Hambre, lo que es hambre, ya no pasan, aunque siguen sobreviviendo gracias a su ingenio –torticero y malintencionado- en un mundo menos hostil y cruel, y tampoco en soledad, como entonces. Son cuadrillas organizadas, que suelen tener el amparo institucional, unas veces tácito y otras explícito. Se trata de auténticas organizaciones mafiosas, de delincuentes profesionales y paralegales. La suya ha dejado de ser una narración autobiográfica, aquel relato ordenado de los servicios prestados a diferentes amos desde la perspectiva única del malandrín. Hoy se han traspuesto los términos, quién cada vez es más único es el amo, lo que cambian son las representaciones del pícaro, que abarcan el espectro pleno de la vida social, porque no hay vericueto donde los miserables estén ausentes.

Como se sabe, el humor está presente en todos los relatos de la picaresca. En ellos las situaciones cómicas se suceden de manera ininterrumpida, lo que ha hecho decir a más de un crítico que su finalidad primordial es provocar la risa de los lectores. Nada más lejos de la realidad porque el humor solo se utiliza como recurso para mostrar situaciones moralizantes y ejemplificantes. Es cierto que algunos episodios de los tiempos actuales encuadrarían en esta particular cosmogonía. Pero hemos llegado a tal nivel de latrocinio, de desvergüenza, de caradura, de amoralidad, de incompetencia profesional..., que lo nuestro hace mucho tiempo que sobrepasó el vodevil para convertirse en un estercolero nauseabundo. La sinvergonzonería y la delincuencia de todos los colores campa por sus respetos afectando a cualquier ámbito de la vida pública y privada, económica, social y política. Produce asco asistir a esta dramática astracanada, a esta enorme hoguera de las vanidades que lo arrasa todo, a este desgobierno inaceptable.

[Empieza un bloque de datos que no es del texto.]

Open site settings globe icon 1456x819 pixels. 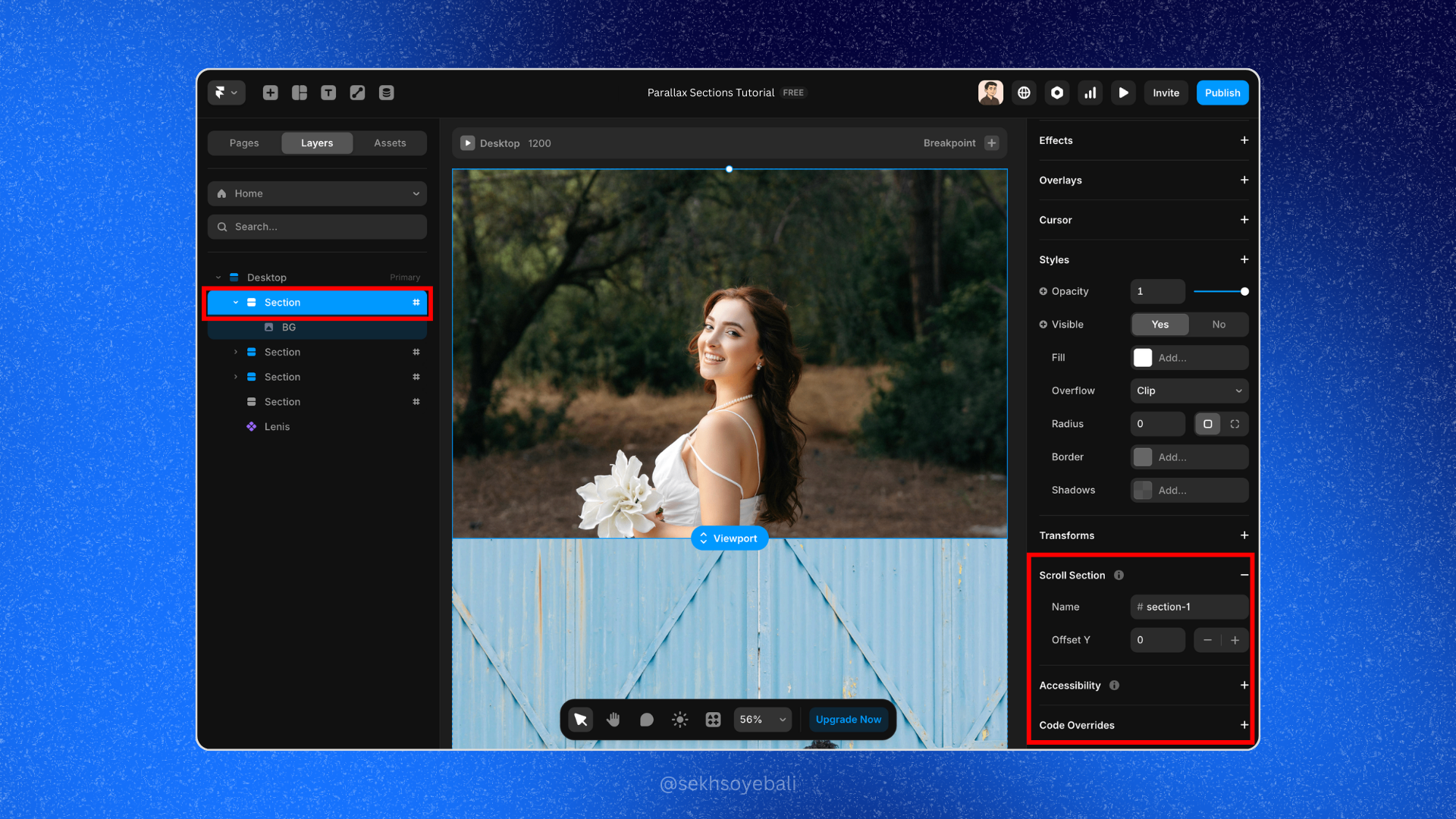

Diariamente me planteo adoptar la conducta adaptativa alternativa que teóricamente debiera asociar al asco socioexistencial que experimento. Habiendo contrastado que malamente puedo contribuir mínimamente a limpiar semejante avalancha de porquería, quisiera tomar las de Villadiego y hacerme apátrida, especialmente en la vertiente fiscal, para evitar que mis recursos contribuyan a mantener un estado de cosas que aborrezco. Visto lo imposible de mi pretensión, creo que no me queda otra que el estoicismo, seguir respirando el aire fétido e insalubre de esta atmósfera putrefacta y reconcomerme en el asco porque, de momento, descarto la defección a lo samurái. ¡Menos mal que no soy asqueroso!